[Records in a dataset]
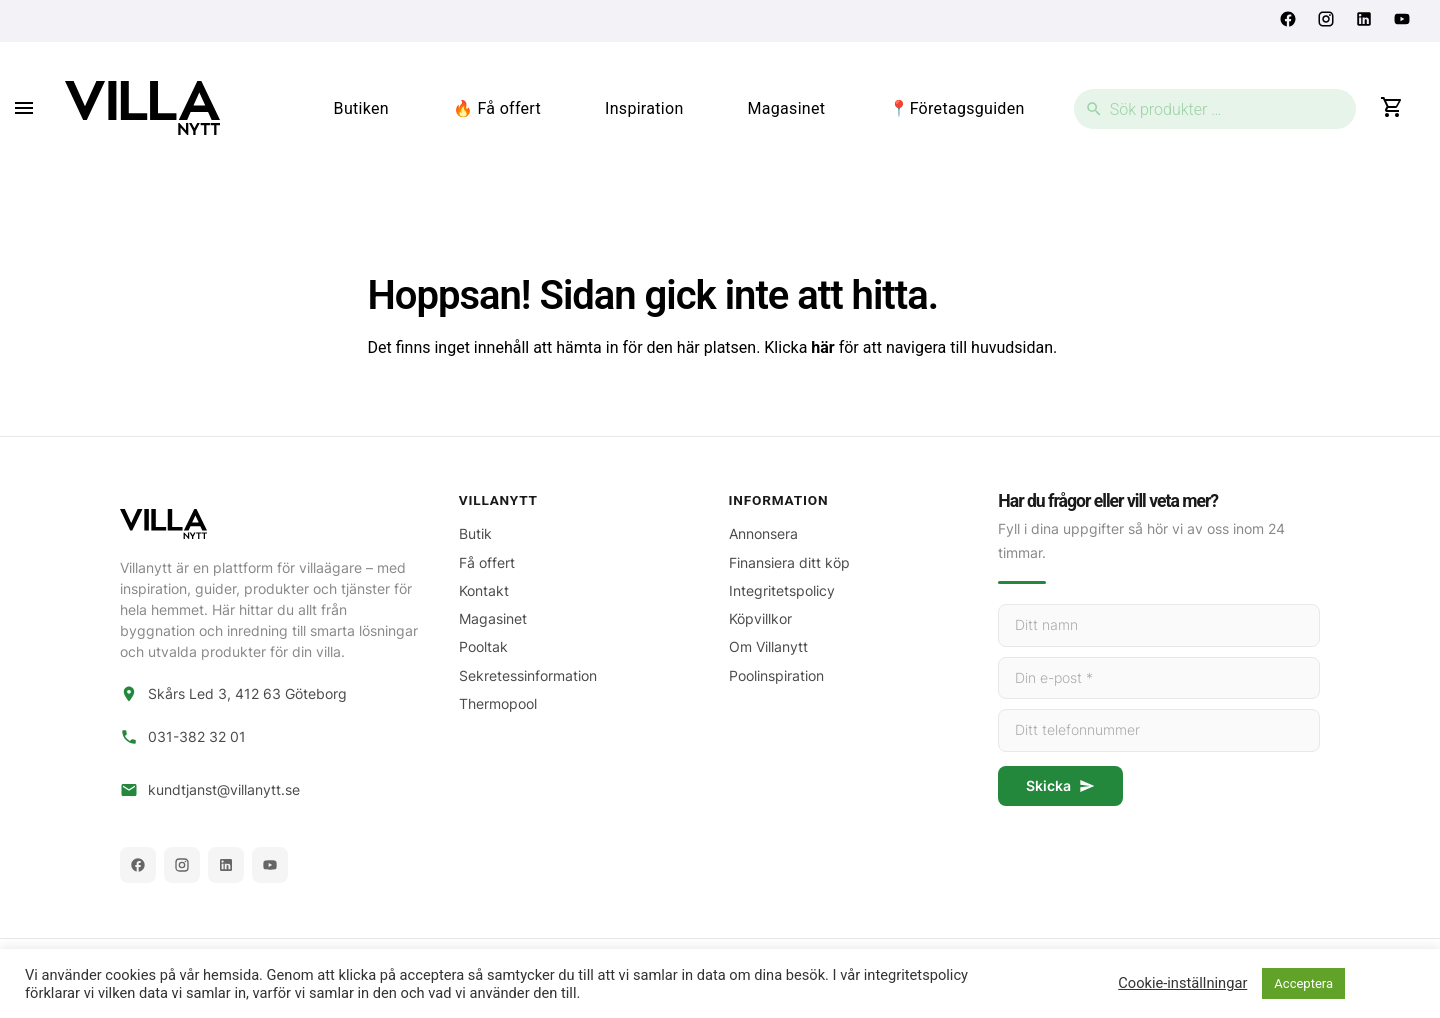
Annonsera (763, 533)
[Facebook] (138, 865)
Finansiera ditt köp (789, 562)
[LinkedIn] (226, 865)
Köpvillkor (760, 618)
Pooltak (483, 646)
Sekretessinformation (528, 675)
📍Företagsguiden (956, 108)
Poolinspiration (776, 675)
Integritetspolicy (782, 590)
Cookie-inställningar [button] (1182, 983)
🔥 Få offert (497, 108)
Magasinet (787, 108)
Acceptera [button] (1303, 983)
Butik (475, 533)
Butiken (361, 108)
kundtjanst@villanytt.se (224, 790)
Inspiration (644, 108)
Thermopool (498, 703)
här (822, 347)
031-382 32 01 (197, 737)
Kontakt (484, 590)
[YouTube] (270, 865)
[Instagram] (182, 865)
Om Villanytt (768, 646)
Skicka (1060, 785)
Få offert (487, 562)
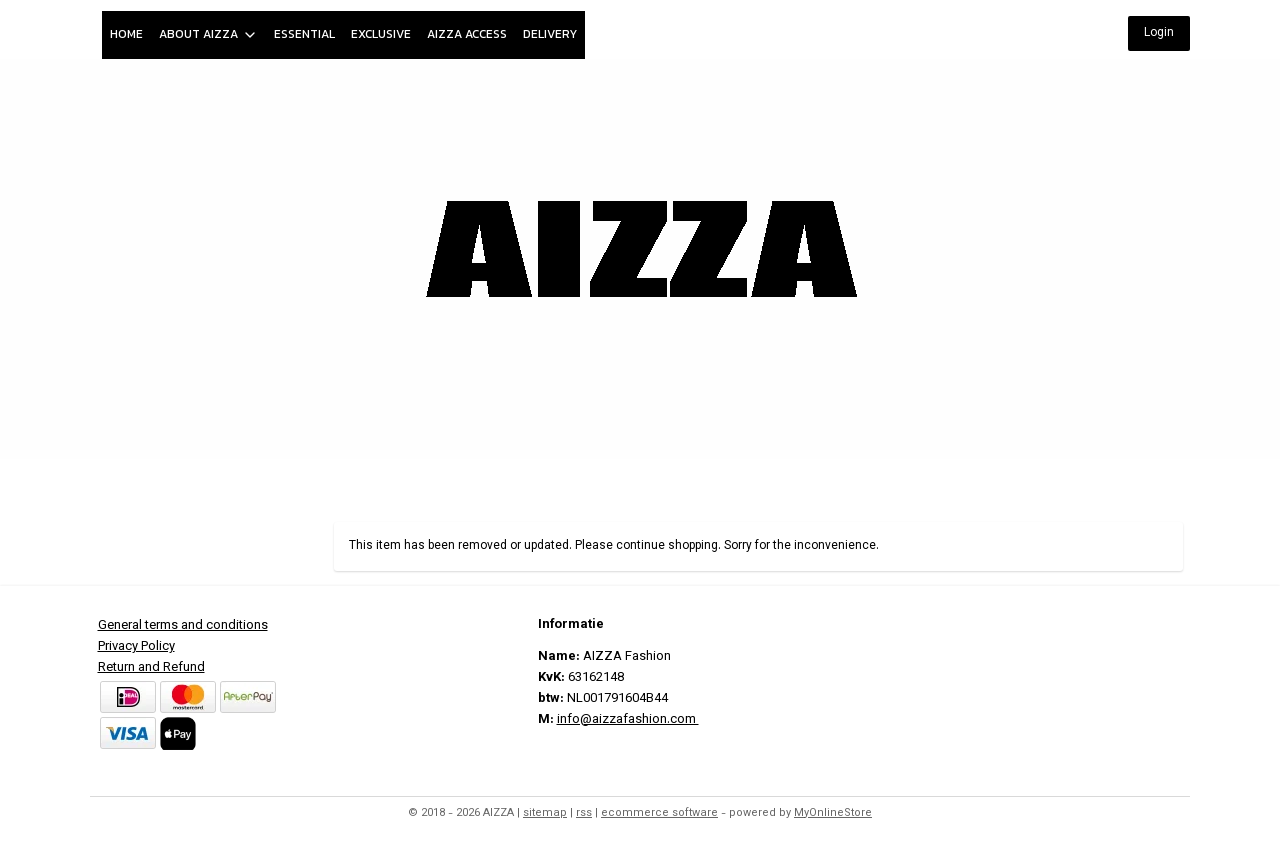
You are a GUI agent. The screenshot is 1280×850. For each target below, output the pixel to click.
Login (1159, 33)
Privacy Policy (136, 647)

--- WORK INSTRUCTIONS ---
Retype every item above line for line, leaving out the pictures.

--- EXERCISE RESULT ---
Annonsera (763, 533)
[Facebook] (138, 865)
Finansiera ditt köp (789, 562)
[LinkedIn] (226, 865)
Köpvillkor (760, 618)
Pooltak (483, 646)
Sekretessinformation (528, 675)
📍Företagsguiden (956, 108)
Poolinspiration (776, 675)
Integritetspolicy (782, 590)
Cookie-inställningar [button] (1182, 983)
🔥 Få offert (497, 108)
Magasinet (787, 108)
Acceptera [button] (1303, 983)
Butik (475, 533)
Butiken (361, 108)
kundtjanst@villanytt.se (224, 790)
Inspiration (644, 108)
Thermopool (498, 703)
här (822, 347)
031-382 32 01 (197, 737)
Kontakt (484, 590)
[YouTube] (270, 865)
[Instagram] (182, 865)
Om Villanytt (768, 646)
Skicka (1060, 785)
Få offert (487, 562)
You are a GUI agent. The screenshot is 1280×850. For each target below, output the pixel to click.
Login (1159, 33)
Privacy Policy (136, 647)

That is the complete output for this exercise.